Fêlures et fissures
On ne sait pas vraiment à quoi rapporter ce film. Peut-être finalement à la Science-Fiction plutôt qu’au Réalisme ou au Naturalisme, comme au Mélodrame, genres auxquels il devrait faire penser. On se félicite surtout de passer un moment inconfortable avec des acteurs qui dominent parfaitement les incertitudes de leurs rôles, pris dans l’entre-deux de vies disparues dont ils portent encore des bribes avec eux. On est atteint de plein-fouet par leurs fêlures, celles qui séparent définitivement l’avant et l’après.
Il y a eu une vie de travail, je veux dire d’un travail normal rythmé de déplacements, de temps de vacances et de vies communes et il y a maintenant une vie pour faire comme si : dans le volontarisme syndical, dans le volontarisme associatif, dans l’écoute implacable des détresses, dans la drogue quotidienne jusqu’à ce que tous les faux-semblants ne suffisent plus à masquer le vide.

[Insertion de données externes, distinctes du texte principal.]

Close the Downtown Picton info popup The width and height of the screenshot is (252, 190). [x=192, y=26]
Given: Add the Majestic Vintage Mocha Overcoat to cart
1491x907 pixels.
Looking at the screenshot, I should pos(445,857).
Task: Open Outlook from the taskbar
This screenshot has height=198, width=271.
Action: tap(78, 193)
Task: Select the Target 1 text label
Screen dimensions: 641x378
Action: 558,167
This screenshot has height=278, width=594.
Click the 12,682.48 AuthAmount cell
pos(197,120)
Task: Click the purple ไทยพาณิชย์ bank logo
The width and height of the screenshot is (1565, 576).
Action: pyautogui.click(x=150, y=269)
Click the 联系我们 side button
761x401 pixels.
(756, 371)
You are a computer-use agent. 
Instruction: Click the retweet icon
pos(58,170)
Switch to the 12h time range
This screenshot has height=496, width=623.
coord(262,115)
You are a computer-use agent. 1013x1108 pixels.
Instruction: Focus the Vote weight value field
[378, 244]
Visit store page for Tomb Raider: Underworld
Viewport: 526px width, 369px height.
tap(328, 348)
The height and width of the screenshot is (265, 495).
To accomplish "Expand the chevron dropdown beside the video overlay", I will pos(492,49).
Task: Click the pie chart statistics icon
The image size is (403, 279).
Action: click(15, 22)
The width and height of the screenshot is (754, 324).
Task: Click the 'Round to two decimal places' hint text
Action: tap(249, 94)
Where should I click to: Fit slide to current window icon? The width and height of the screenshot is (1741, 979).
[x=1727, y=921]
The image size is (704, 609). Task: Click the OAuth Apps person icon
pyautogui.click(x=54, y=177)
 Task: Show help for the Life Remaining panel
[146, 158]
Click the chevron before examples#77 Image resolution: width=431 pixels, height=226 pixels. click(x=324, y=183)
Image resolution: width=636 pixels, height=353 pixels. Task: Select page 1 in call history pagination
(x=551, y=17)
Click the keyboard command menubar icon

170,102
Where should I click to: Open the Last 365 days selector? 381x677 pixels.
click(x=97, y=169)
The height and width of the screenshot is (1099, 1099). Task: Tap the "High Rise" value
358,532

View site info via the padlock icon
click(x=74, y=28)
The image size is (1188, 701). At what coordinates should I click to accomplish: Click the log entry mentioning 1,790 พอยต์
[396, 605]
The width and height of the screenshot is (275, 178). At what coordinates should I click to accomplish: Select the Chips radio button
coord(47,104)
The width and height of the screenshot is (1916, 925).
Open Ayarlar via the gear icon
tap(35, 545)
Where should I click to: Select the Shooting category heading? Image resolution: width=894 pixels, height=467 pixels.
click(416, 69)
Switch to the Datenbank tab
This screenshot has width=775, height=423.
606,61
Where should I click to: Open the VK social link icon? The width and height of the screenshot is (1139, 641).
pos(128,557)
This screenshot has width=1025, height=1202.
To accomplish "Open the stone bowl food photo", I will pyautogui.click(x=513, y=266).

Il y a eu une France prestigieuse ; premier pays du monde, patrie de l’art, accueillant dans la ville-lumière l’élite et les richesses du monde entier. Et puis il y a des faux-semblants : les slogans répétés à vide inconsidérément et hors de propos, les discours sur l’exception culturelle française et le patriotisme économique et les défilés du quatorze juillet qui n’impressionnent et ne convainquent plus personne.
Fin d'un monde
Ce film c’est l’anti « Minuit à Paris » de Woody Allen : quand la nuit arrive, les habitants hurlent à la lune pour faire fuir les chiens, ils se retournent dans leurs lits, quand ils en ont un, dérobent des fleurs pour garnir les murs sans soleil, mais n’évoquent aucun artiste, aucune création, aucune magie cachée dans les replis de mondes parallèles. La Closerie des Lilas, le Procope, les Deux Magots, le Lapin Agile sont devenus des attractions touristiques autour desquelles gravitent les mondes des cours d’immeubles où se gèrent les peurs de l’avenir et les regrets du passé. Il n’y a plus que des rêves impossibles. Même les pavillons de l’enfance ont été transformés. Comme Winnie dans « Oh les beaux jours », les personnages de la Cour peuvent dire : « je les bénis les bruits, ils m’aident à … tirer ma journée »
C’est aussi l’anti « Paris 1900 » d’une France frileuse qui n’attend qu’un effondrement et semble souhaiter une disparition, tandis que Catherine Deneuve regarde fascinée une fissure qui s’agrandit, tandis que Gustave Kervern arrose des pavés où les feuilles mortes semblent coller pour toujours, tandis que Fédor Atkine détourne les yeux du malheur qui l’encercle, tandis que Pio Marmar accumule des vélos volés, comme s’il sauvait des restes d’une humanité qui touche à sa fin en proposant une dernière solution face à un désastre écologique inéluctable.
Science-Fiction ou métaphore ? Désespoir ou anticipation ? Faut-il rire ou pleurer ? Pierre Salvadori est finalement un scénariste politique qui a recréé dans le laboratoire d’une cour d’immeuble parisien, un conseil des ministres informel où la mort du premier d’entre eux est la seule solution finale pour sortir de la crise. Je suppose qu’à l’Elysée, on regarde ce film avec beaucoup d’attention. On l'a peut-être même étudié en avant-première !
"Vous pouvez retenir la souffrance du monde, vous êtes libre de le faire, et c'est en accord avec votre nature. Mais peut-être est-ce la seule souffrance que vous auriez pu éviter" aurait écrit Franz Kafka.
Dans la Cour. Sortie le 23 avril 2014. Pierre Salvadori.